__Assigned task__:
Using the records below, give again exactly the lines from the line that contains "You are a computer-use agent. This" through the line that contains "Given: Select the 90 дней period", both ends included, and only those.

__Given information__:
####

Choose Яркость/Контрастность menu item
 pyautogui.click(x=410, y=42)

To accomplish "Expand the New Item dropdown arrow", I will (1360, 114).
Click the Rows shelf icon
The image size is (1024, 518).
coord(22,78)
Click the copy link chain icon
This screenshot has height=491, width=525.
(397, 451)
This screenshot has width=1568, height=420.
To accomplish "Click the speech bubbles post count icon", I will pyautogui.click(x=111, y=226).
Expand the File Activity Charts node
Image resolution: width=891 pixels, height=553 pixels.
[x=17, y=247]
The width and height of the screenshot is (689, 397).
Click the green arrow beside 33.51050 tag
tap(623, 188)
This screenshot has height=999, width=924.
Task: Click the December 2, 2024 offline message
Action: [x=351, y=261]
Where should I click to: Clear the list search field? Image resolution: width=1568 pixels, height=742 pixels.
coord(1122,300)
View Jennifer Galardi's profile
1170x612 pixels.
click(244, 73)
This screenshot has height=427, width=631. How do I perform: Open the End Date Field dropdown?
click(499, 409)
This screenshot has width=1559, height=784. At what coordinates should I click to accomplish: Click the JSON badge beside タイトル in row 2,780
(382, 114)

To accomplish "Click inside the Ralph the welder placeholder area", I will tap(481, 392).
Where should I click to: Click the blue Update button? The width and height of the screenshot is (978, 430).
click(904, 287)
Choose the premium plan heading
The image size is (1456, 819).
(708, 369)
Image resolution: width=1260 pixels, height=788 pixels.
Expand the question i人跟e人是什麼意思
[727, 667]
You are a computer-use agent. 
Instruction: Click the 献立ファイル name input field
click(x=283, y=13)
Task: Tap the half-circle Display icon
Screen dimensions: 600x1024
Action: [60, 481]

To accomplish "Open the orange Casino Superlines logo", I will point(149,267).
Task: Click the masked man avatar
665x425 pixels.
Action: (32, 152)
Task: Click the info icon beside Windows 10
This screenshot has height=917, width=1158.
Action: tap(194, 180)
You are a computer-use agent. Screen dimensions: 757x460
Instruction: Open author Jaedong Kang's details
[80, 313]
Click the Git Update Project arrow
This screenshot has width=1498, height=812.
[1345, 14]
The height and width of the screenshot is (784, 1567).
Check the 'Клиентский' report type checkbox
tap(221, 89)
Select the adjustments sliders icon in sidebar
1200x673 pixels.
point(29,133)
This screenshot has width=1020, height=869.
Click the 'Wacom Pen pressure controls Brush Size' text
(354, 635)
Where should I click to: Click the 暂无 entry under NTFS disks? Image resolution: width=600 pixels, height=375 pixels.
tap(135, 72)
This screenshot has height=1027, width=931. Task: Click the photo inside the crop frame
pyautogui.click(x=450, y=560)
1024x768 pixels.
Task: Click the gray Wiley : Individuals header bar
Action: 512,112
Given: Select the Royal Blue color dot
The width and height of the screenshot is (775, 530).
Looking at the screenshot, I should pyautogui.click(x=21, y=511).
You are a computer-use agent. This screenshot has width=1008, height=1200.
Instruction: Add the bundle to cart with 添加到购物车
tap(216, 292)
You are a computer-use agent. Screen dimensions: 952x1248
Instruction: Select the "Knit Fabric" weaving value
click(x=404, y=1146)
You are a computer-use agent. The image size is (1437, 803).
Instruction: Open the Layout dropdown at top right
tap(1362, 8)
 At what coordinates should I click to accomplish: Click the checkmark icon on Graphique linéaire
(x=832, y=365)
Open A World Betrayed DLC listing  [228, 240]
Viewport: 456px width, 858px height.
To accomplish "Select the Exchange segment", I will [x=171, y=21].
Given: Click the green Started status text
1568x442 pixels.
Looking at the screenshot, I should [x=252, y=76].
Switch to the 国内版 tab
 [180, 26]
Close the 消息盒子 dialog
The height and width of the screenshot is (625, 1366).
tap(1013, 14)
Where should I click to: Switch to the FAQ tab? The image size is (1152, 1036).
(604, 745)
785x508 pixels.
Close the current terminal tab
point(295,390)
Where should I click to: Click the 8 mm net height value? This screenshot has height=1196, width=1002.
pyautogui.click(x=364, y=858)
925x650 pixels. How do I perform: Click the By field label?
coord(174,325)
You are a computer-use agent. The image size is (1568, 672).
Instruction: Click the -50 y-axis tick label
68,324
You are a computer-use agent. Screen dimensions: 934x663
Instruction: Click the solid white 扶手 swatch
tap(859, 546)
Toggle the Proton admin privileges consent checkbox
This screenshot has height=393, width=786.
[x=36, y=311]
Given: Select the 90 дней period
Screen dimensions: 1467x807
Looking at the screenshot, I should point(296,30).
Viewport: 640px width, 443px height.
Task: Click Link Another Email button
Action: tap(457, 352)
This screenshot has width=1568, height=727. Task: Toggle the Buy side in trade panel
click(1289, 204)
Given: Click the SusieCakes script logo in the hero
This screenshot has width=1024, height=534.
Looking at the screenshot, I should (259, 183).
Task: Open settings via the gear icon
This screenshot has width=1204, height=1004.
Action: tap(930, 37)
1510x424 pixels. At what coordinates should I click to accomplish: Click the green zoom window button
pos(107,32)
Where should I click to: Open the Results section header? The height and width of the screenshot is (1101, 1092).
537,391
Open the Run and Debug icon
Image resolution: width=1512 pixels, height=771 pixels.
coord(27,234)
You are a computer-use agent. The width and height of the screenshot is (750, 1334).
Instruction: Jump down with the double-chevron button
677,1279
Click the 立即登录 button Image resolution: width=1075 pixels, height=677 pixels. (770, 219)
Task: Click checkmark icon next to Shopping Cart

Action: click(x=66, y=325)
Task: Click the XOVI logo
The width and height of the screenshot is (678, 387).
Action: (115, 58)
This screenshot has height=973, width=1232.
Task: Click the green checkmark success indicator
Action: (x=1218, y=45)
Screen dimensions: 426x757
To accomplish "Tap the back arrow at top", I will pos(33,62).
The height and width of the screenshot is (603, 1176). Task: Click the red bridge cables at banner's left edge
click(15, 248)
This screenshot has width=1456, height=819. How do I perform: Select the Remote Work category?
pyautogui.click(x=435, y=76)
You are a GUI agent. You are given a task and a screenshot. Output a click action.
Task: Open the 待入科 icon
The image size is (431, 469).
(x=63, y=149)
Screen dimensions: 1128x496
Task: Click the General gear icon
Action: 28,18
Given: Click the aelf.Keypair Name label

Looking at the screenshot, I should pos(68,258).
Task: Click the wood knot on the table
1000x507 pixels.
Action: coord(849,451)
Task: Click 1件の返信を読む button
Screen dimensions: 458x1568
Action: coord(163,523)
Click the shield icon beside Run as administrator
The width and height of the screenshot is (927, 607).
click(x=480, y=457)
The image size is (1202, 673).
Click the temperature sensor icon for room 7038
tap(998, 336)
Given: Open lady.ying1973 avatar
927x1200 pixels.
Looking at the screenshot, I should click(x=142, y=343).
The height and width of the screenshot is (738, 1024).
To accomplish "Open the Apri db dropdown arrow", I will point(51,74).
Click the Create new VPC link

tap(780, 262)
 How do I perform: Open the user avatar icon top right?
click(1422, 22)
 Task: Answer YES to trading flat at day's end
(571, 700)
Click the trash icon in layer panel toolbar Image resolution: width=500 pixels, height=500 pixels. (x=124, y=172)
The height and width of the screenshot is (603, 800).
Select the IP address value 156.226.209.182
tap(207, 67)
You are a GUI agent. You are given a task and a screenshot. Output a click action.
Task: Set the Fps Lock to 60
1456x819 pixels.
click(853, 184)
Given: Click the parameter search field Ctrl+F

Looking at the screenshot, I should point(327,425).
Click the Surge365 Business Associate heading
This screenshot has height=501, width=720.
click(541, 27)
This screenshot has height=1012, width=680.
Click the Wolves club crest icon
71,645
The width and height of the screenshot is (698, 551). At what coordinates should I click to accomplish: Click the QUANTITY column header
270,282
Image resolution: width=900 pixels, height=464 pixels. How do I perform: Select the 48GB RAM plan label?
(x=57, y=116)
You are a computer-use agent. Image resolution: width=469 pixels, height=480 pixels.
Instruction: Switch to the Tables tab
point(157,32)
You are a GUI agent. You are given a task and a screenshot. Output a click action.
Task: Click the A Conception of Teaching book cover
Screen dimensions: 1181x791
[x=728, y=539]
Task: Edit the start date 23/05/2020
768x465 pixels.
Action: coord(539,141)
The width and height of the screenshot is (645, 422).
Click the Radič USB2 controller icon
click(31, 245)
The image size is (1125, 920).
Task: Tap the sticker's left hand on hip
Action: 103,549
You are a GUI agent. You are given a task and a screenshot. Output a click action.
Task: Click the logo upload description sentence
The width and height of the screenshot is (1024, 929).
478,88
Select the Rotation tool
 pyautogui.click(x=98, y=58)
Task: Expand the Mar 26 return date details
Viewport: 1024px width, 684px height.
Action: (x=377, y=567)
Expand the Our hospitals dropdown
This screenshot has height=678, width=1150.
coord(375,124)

####

__Exercise output__:
You are a computer-use agent. This screenshot has width=1008, height=1200.
Instruction: Add the bundle to cart with 添加到购物车
tap(216, 292)
You are a computer-use agent. Screen dimensions: 952x1248
Instruction: Select the "Knit Fabric" weaving value
click(x=404, y=1146)
You are a computer-use agent. The image size is (1437, 803).
Instruction: Open the Layout dropdown at top right
tap(1362, 8)
 At what coordinates should I click to accomplish: Click the checkmark icon on Graphique linéaire
(x=832, y=365)
Open A World Betrayed DLC listing  [228, 240]
Viewport: 456px width, 858px height.
To accomplish "Select the Exchange segment", I will [x=171, y=21].
Given: Click the green Started status text
1568x442 pixels.
Looking at the screenshot, I should [x=252, y=76].
Switch to the 国内版 tab
 [180, 26]
Close the 消息盒子 dialog
The height and width of the screenshot is (625, 1366).
tap(1013, 14)
Where should I click to: Switch to the FAQ tab? The image size is (1152, 1036).
(604, 745)
785x508 pixels.
Close the current terminal tab
point(295,390)
Where should I click to: Click the 8 mm net height value? This screenshot has height=1196, width=1002.
pyautogui.click(x=364, y=858)
925x650 pixels. How do I perform: Click the By field label?
coord(174,325)
You are a computer-use agent. The image size is (1568, 672).
Instruction: Click the -50 y-axis tick label
68,324
You are a computer-use agent. Screen dimensions: 934x663
Instruction: Click the solid white 扶手 swatch
tap(859, 546)
Toggle the Proton admin privileges consent checkbox
This screenshot has height=393, width=786.
[x=36, y=311]
Given: Select the 90 дней period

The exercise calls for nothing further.